Problem 1
According to the essay on studying the Middle East, what is the most valuable lesson the writer has learned in the GLC?
Problem 2
Say whether each statement agrees with the essay on studying the Middle East, answering yes or no and quoting the deciding words: (a) The conflict in the Middle East dates back thousands of years. (b) Being far away from an issue makes it less important. (c) The writer's group is currently studying Latin America.

Text
-- BEGIN --

The Beauty of the Unknown


As I tell people that I’m pursuing a Global Leadership Certificate, their first questions pertain to what I’m doing and why it’s relevant to my career. Many people don’t understand the need to relate to issues all around the world, and come together as leaders to learn about them as well as from them. Since we are currently studying the Middle East, many people just can’t understand how this affects us. These are some of the biggest reasons why people choose not to study other cultures, especially the Middle East.

I just don’t get it

The conflict in the Middle East is so in depth, dating back thousands of years. It’s almost impossible to learn every single detail about the Middle East from beginning to end and become an expert overnight. As a society, when we don’t know something, we generally just quit altogether in order to avoid failure.

We can still teach ourselves what’s going on piece-by-piece, asking questions as we go. If I was to only learn one thing during my time in the GLC, the most valuable lesson I’ve learned is that it’s OK not to know, in fact, it’s encouraged. It’s OK to say, “I saw this piece of information, and I just have no idea what they’re talking about.” It’s important to recognize the lack of knowledge, ask questions, and then do what you can to learn about it.

It’s too distant of information

When we hear about a car bombing or air strike, we’re not there to experience the pain, the agony and the loss. We don’t have to live in fear of bombing or air raids, we’re sitting far away in the comfort of our own homes watching this on the news.

My response to this mindset is that although we are distanced, we can still bring ourselves closer to the situation. I like to imagine myself in the situation as if I was there as I digest the information. Being far away from an issue doesn’t make it any less important. As we’ve seen this semester, issues that are going on thousands and thousands of miles away can still be brought to campus and made relevant.

-- END --

Raw data
-- BEGIN --

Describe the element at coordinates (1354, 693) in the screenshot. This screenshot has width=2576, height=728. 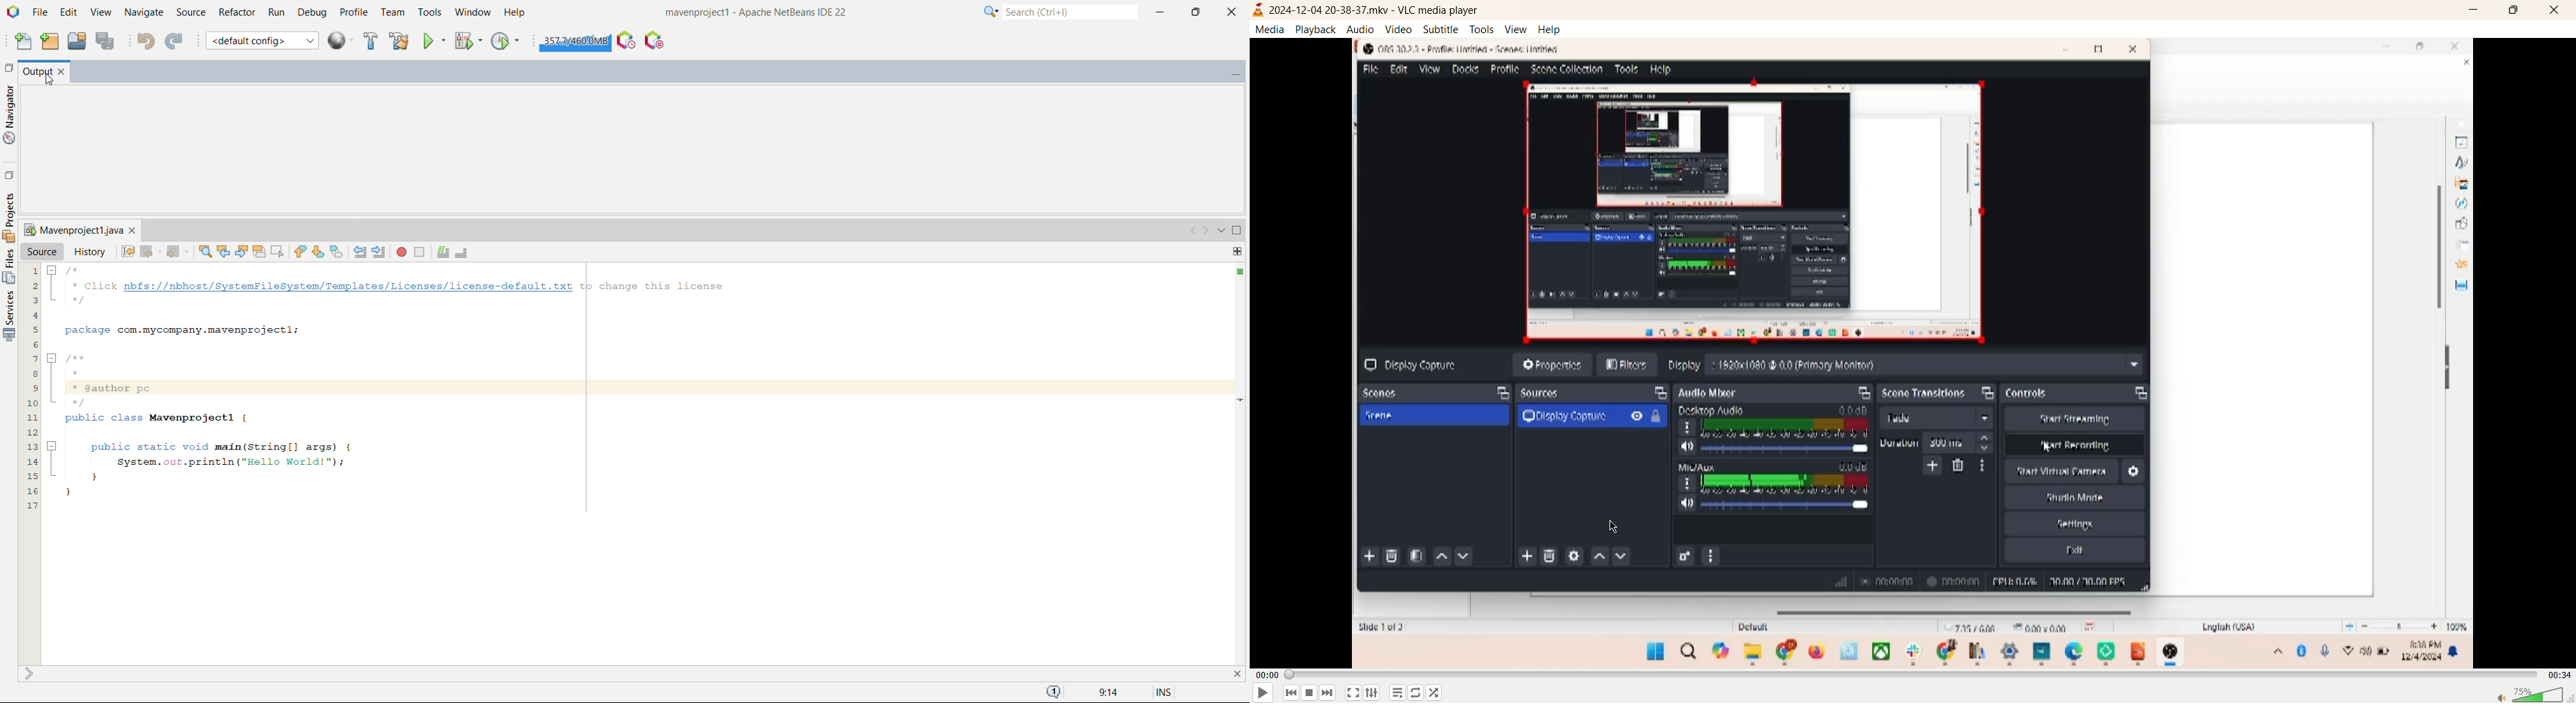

-- END --

Expected output 1
That it's OK not to know; in fact, it's encouraged.

Expected output 2
(a) Yes: "dating back thousands of years."
(b) No: "Being far away from an issue doesn’t make it any less important."
(c) No: "Since we are currently studying the Middle East"